FAQs
1. Is Avon a fixed-rate lending protocol because it has an order book?
No. Rates in Avon are always floating. The order book only shows the liquidity levels that each strategy publishes. When a borrower taps a level, they step into that strategy’s floating curve at that point. After execution, the rate continues to evolve with utilization inside that strategy.
The order book coordinates access. It never locks the rate.
2. What exactly is a “strategy”?
A strategy is an isolated lending market with its own interest curve, LTV rules, and liquidation model. It behaves independently from other strategies. Borrowers may end up with exposure across several strategies, but each part of the position follows the rules of the strategy that supplied it.
Strategies define credit. The order book only surfaces them.
3. Why would I borrow through Avon instead of other protocols?

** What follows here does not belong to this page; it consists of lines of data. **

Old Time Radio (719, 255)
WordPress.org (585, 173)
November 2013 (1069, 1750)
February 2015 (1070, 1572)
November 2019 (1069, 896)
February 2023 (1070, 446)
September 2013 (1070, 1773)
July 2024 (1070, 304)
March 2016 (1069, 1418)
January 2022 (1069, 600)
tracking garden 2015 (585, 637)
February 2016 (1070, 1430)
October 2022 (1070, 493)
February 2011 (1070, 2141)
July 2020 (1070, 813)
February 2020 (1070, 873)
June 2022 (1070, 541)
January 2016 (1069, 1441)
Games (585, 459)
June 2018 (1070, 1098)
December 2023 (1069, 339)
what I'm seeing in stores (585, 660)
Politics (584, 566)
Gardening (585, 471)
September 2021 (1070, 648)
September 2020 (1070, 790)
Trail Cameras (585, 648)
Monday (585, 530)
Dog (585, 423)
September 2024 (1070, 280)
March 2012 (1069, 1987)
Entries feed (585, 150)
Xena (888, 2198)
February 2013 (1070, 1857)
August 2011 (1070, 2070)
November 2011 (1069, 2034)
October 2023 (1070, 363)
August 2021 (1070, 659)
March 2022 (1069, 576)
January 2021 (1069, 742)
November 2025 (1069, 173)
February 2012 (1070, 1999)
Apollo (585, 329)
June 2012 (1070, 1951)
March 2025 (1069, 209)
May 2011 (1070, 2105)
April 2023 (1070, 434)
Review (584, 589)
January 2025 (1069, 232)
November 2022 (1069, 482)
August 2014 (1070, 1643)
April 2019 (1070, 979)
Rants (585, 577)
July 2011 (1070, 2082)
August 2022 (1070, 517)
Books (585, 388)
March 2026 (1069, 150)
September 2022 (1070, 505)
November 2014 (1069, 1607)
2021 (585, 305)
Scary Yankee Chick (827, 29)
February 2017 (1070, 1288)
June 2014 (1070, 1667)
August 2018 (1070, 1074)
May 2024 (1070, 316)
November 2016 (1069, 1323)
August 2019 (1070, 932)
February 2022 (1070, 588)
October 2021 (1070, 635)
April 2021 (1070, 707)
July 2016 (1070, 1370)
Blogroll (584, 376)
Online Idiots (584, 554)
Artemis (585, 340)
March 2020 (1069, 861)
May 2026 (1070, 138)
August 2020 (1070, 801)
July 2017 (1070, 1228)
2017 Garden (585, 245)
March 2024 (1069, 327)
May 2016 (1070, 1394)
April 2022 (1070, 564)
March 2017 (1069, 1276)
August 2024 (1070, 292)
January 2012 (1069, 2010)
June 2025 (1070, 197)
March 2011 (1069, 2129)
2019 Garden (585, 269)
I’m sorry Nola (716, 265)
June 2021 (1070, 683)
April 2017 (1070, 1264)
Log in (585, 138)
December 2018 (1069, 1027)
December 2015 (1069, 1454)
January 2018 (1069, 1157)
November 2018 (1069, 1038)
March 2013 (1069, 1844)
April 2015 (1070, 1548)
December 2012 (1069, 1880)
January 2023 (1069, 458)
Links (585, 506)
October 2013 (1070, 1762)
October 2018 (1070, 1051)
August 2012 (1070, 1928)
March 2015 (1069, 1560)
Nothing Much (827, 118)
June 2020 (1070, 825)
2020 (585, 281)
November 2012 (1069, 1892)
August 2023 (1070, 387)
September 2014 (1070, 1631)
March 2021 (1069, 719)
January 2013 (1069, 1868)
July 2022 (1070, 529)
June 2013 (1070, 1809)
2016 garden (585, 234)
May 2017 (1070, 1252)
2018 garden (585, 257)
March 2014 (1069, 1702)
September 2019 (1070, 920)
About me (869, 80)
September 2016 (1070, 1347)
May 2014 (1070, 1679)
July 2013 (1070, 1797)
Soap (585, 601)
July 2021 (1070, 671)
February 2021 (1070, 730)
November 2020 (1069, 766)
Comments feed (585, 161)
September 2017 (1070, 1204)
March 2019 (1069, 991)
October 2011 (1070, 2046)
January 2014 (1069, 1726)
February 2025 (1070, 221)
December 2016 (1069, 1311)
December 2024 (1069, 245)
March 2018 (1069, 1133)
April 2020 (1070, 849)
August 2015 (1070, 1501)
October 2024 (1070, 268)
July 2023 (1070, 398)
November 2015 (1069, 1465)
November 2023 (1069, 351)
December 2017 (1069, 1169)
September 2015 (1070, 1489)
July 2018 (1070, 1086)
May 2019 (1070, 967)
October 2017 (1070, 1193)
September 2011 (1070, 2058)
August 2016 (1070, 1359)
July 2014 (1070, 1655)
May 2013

Avon gives you the depth of pooled systems without forcing you into a single risk model. You see all available liquidity in one place. You get the best terms automatically, even if liquidity comes from multiple strategies.
You do not need to search across markets, and you do not inherit pooled risk.
4. Why would a lender choose Avon?
A lender in Avon chooses exactly the risk they want. Liquidity never leaves the strategy they deposit into. There is no allocator or vault manager redistributing funds to other markets. Yield comes only from the borrowers inside that one strategy.
This gives lenders full control and clear boundaries.
5. If strategies are isolated, how does the market look unified to borrowers?
Strategies publish their liquidity levels to the order book. The order book displays all strategies at once, sorted by price and constraints. Borrowers interact with this single surface. Under the hood, the protocol records multiple independent components.
This creates unified access without pooled risk.
6. Can I get liquidated in one strategy but remain fine in another?
Yes. Health is checked per strategy, not across the entire position. If collateral falls, one component may be liquidated while others remain healthy. This behavior is intentional and protects lenders in markets unrelated to the one that becomes unhealthy.
Borrowers should track their components individually.
7. Does Avon rebalance or move liquidity between strategies?
No. Liquidity never moves unless the lender withdraws or redeposits. There are no allocators, no vault managers, and no automated rebalancers. Strategies are like separate markets connected only through the order book’s visibility layer.
You always know where your funds are.
8. How do rates move after I borrow?
Your rate moves according to the utilization of the strategy you entered. If liquidity inside that strategy gets borrowed, the rate increases. If borrowers repay, the rate falls. Each strategy’s curve defines this movement.
Nothing global affects your rate except the conditions of the strategy you borrowed from.
9. What makes a strategy “good” or “bad”?
Good strategies offer stable collateral, predictable curves, reasonable LTV, and liquidation rules that match market volatility. Bad strategies may use volatile collateral or offer LTVs that are too high. The benefit of Avon is that bad strategies do not affect good ones.
Borrowers naturally route into competitive strategies. Poorly designed ones lose flow.
10. How does Avon prevent the fragmentation that isolated markets normally cause?
Fragmentation happens when borrowers must manually search through many pools. Avon removes that friction by letting strategies publish their terms to a shared order book. Borrowers never choose pools. They borrow from the combined surface.
Execution splits internally, but the experience stays unified.
11. Why does Avon work only on high-throughput chains?
The order book needs to stay in sync with strategy state. When a borrower takes liquidity, utilization changes and the strategy updates its levels. On a slow chain, the order book would be stale. On a fast chain, it stays almost perfectly aligned with real conditions.
MegaETH makes this architecture possible.
12. Is Avon permissionless? Can anyone deploy a strategy?
Yes. Anyone can deploy a strategy with a custom curve and rules. The system does not judge whether a strategy is good or bad. Borrowers and lenders do. Strategies compete on the order book, and markets gravitate toward the best designs.
Permissionless creation does not compromise isolation.
13. How safe is it compared to pooled lending?
In pooled systems, one bad asset or parameter can contaminate the entire pool. In Avon, each strategy is isolated. A mistake in one does not affect others. Risk stays local. Borrowers and lenders see that risk clearly before interacting.
This reduces systemic exposure significantly.
14. What happens if I borrow a large amount? Will the system split it?
Yes, if needed. The order book will source the size from multiple strategies if no single strategy can satisfy your request. You get one transaction. The protocol tracks multiple components underneath. Splitting is automatic and transparent.
This is how Avon gives borrowers depth without pooled liquidity.
15. Can strategies be upgraded or changed?
Strategies cannot change their core structure. Interest curve shape is immutable. Only certain parameters can change, and all such changes require a timelock. Borrowers never face surprise curve shifts, and lenders know the design stays intact.
Predictability is a core design principle.